Pictures are to be left out; every line from the one with "Where should I" through the end of the data must be transcribed exactly.

┌────────

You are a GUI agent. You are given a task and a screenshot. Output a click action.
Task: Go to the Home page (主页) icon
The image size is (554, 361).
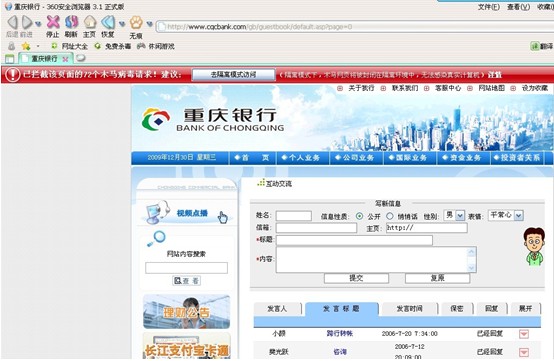(x=90, y=22)
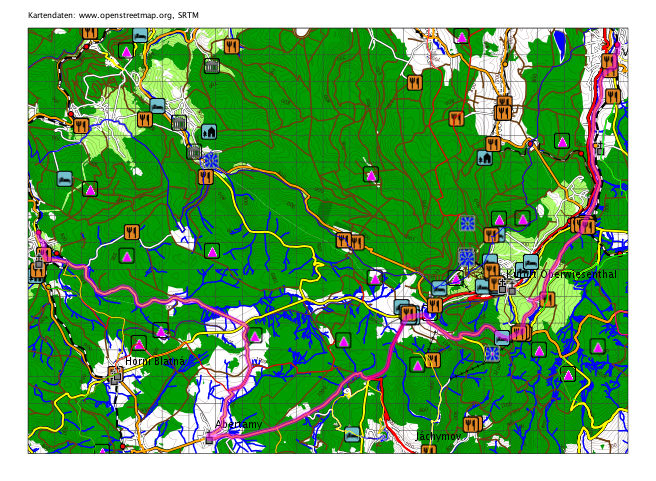This screenshot has height=481, width=656.
Task: Click the restaurant icon below the snowflake at the yellow road
Action: pos(206,177)
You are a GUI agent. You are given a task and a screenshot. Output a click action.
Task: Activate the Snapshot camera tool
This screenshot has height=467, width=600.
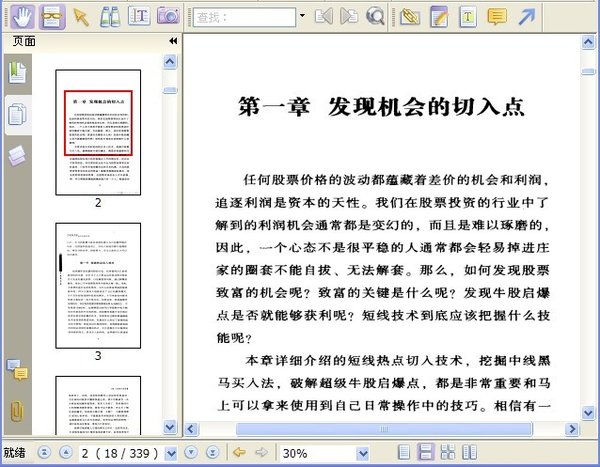pos(168,16)
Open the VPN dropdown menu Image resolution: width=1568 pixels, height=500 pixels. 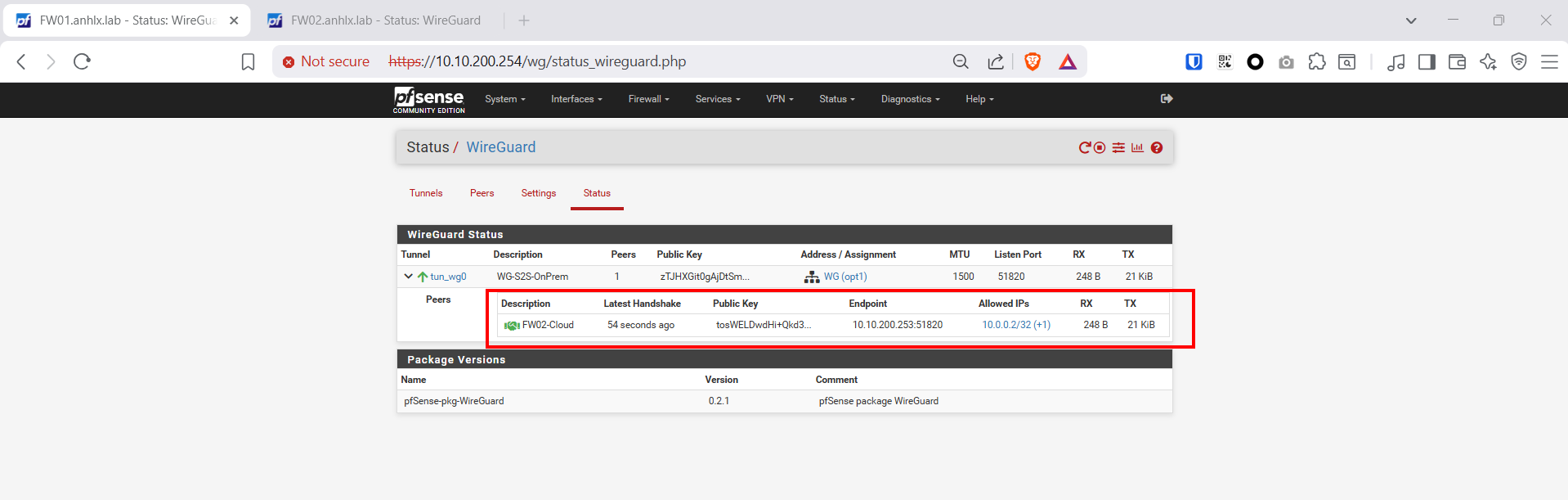[x=779, y=99]
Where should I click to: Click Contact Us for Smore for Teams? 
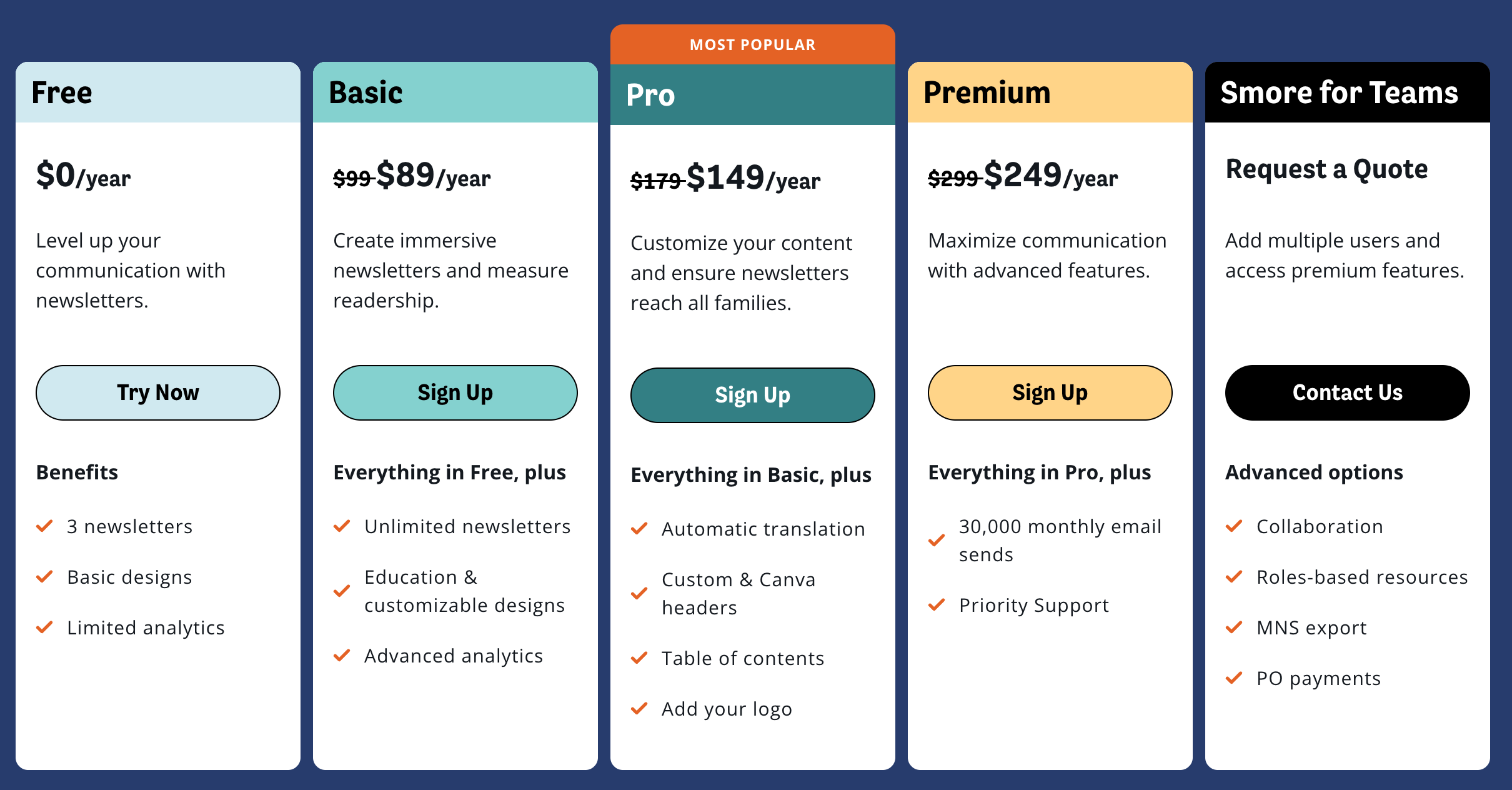pyautogui.click(x=1348, y=392)
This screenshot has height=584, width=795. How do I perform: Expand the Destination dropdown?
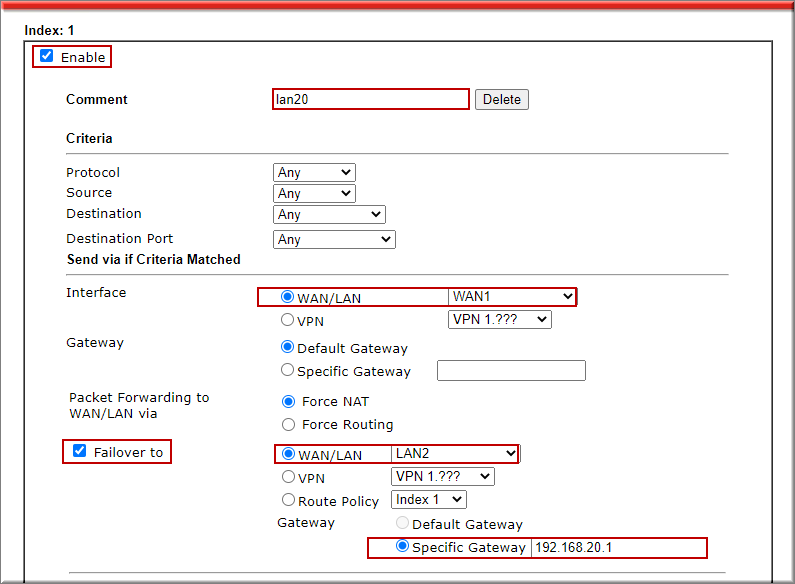pyautogui.click(x=328, y=214)
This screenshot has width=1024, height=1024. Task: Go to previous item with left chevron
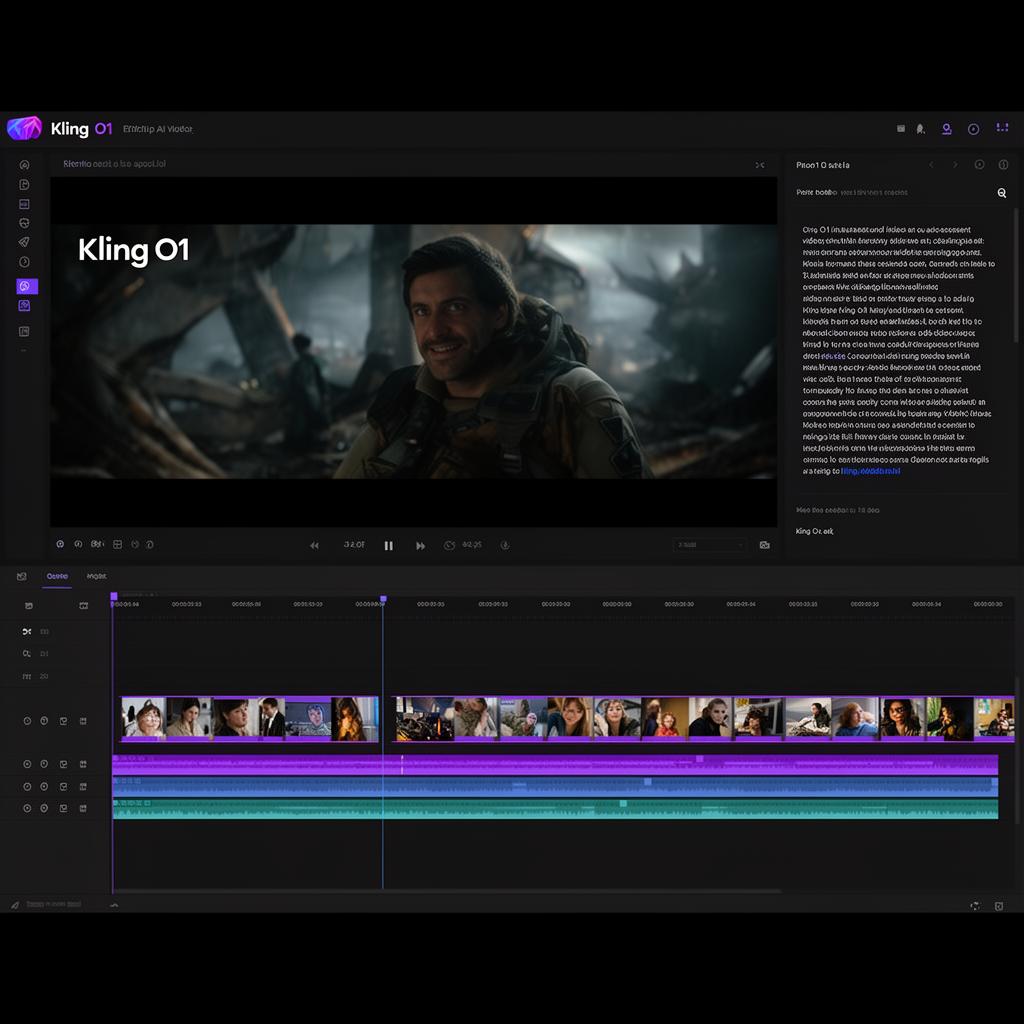tap(931, 165)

└────────

## ANSWER TO THIS TASK
Where should I click to: Click Contact Us for Smore for Teams? 
pyautogui.click(x=1348, y=392)
This screenshot has height=584, width=795. How do I perform: Expand the Destination dropdown?
pyautogui.click(x=328, y=214)
This screenshot has width=1024, height=1024. Task: Go to previous item with left chevron
tap(931, 165)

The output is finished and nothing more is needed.